The aforementioned selection criteria on reactivity leaves several candidates which are proven to be susceptible, or expected to be susceptible, toward the aza-Michael addition reaction under mild reaction conditions (Scheme 4). Firstly, aconitic acid (cis and trans) is a tri-functional carboxylic acid with an unsaturation in the backbone, and can be obtained as a by-product form the sugar-cane industry (Kanitkar et al., 2013), or after dehydration of biobased citric acid. Further dehydration of aconitic acid leads to the corresponding cis and trans aconitic anhydrides, with the unsaturation retained within the anhydride ring, or in the side chain. Thermal treatment of these anhydrides can lead to decarboxylation to form citraconic anhydride from cis-aconitic anhydride, or itaconic anhydride from trans-aconitic anhydride.
Scheme 4. Overview scope of literature research of unsaturated esters from biomass for the aza-Michael addition reaction.

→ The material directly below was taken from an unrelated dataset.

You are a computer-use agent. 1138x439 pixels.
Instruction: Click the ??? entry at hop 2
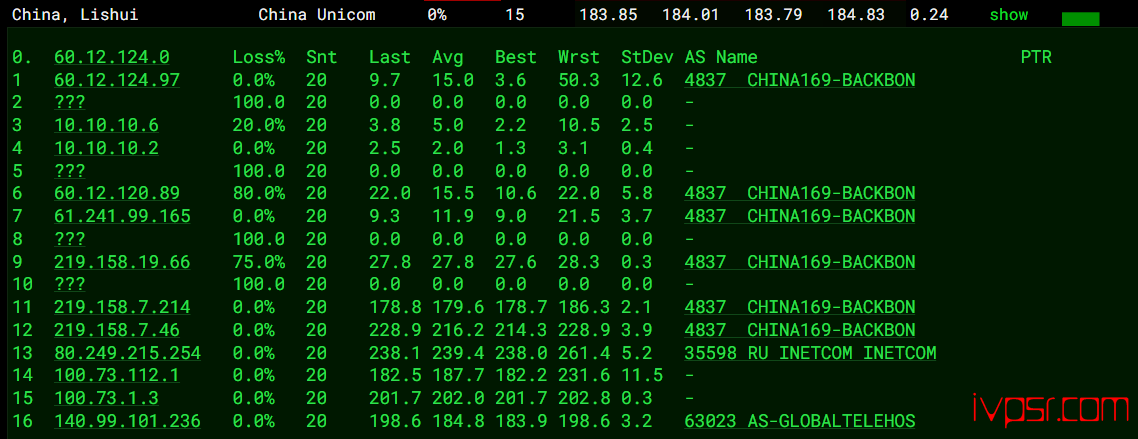tap(69, 102)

Itaconic acid, an unsaturated ester with the unsaturation exo on the backbone can readily be obtained from fermentation of several carbohydrate feedstocks such as glucose, but also from aconitic acid. Itaconic acid is produced on an industrial scale, and is for example used in superabsorbent polymers by Itaconix®. Itaconic acid can be base catalyzed at elevated temperatures to isomerize toward mesaconic acid, and dehydration of itaconic acid can lead to itaconic anhydride as shown before in the aconitic acid cycle.
Other relevant biobased unsaturated esters are fumaric and maleic acid, which can be obtained by fermentation of carbohydrate biomass feedstocks (Mariscal et al., 2016). Maleic acid is the structural isomer of fumaric acid and can be obtained via both acid and base catalyzed isomerization. Furthermore, maleic acid can be dehydrated to form maleic anhydride.

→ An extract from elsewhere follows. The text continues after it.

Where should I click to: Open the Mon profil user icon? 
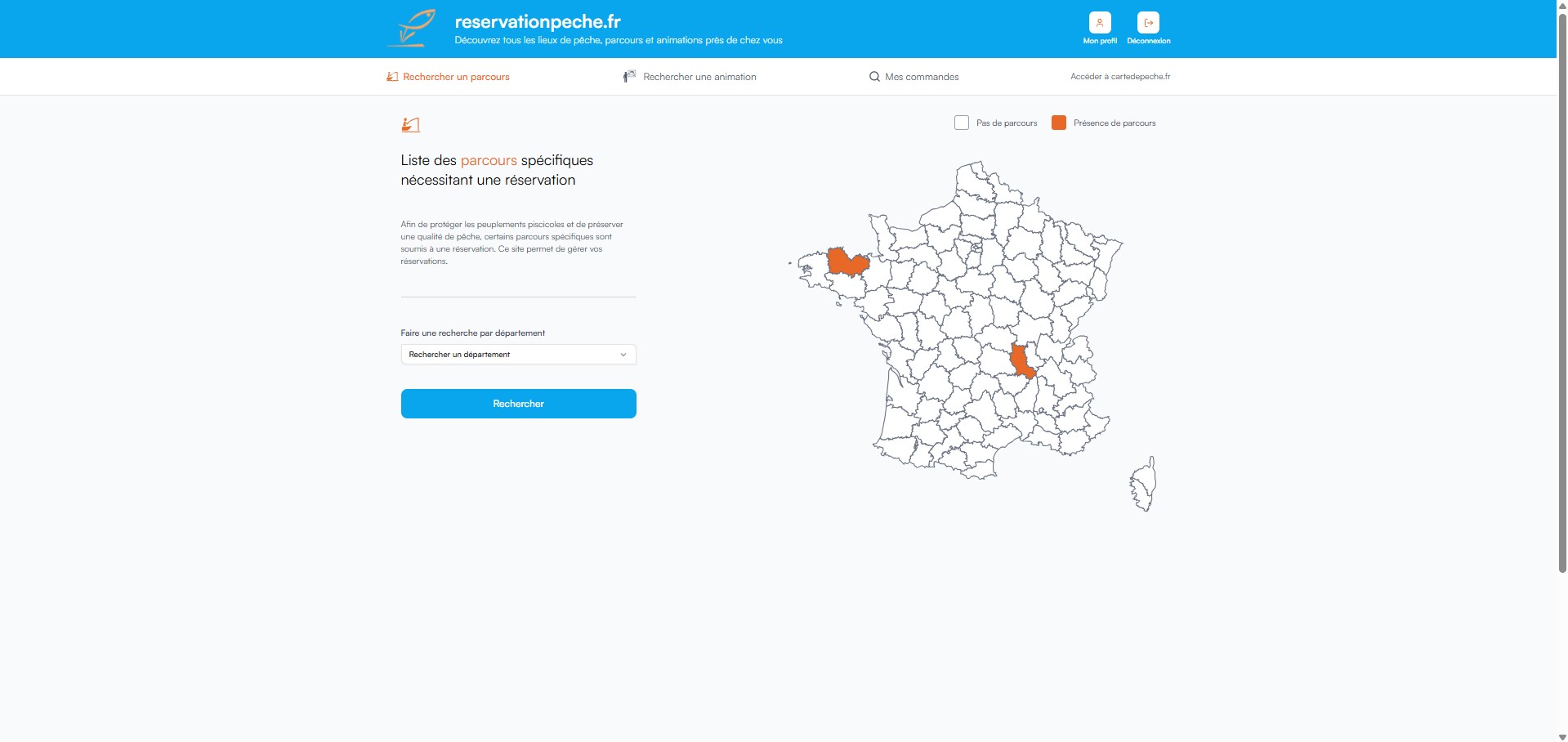[1100, 23]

Lastly, muconic acid, a C6 acid with a double unsaturation in the main chain, can be obtained from fermentation of both carbohydrate feedstocks as from lignin feedstocks (Vardon et al., 2016). Electrochemical hydrogenation of muconic acid leads to trans-β-hydromuconic acid, with one unsaturation left in the main chain. Though currently commercially not yet relevant, in recent years it has gained scientific interest as muconic acid provides a potential route for the production of biobased terephthalic acid (Lu et al., 2016), and trans-β-hydromuconic acid for adipic acid (Matthiesen et al., 2016a,b).
State of the Art
aza-Michael Addition on Itaconic Acid
Itaconic acid and dimethyl itaconate are highly susceptible toward the aza-Michael addition reaction, and, when reacted with secondary amines, form a good platform to modify the backbone whilst retaining the dimethylcarboxylate functionality. For example, the addition of diethylamine to itaconate is highly selective toward the β-position, and therefore adds only to the exo-position (Farmer et al., 2018a). This modification can be performed both prior to polymerization of the itaconates (Pellis et al., 2019), or after polymerization (Scheme 5, top) (Chanda and Ramakrishnan, 2015; Farmer et al., 2018b). Furthermore, the aza-Michael addition reaction is reported to be irreversible at the employed reaction conditions (room temperature), and only showed minor reversibility at elevated temperatures (Pellis et al., 2019). The potential aza-Michael addition reaction with mesaconate does not occur at all, which shows that, despite the isomerization of itaconate to mesaconate, the aza-Michael reaction is specific to the β-position on itaconates. Nevertheless, Clark and coworkers reported that eventually all mesaconate isomerizes back to itaconate when the reaction was left stirring long enough, which then formed the aza-Michael adduct with almost full conversion (Farmer et al., 2018a).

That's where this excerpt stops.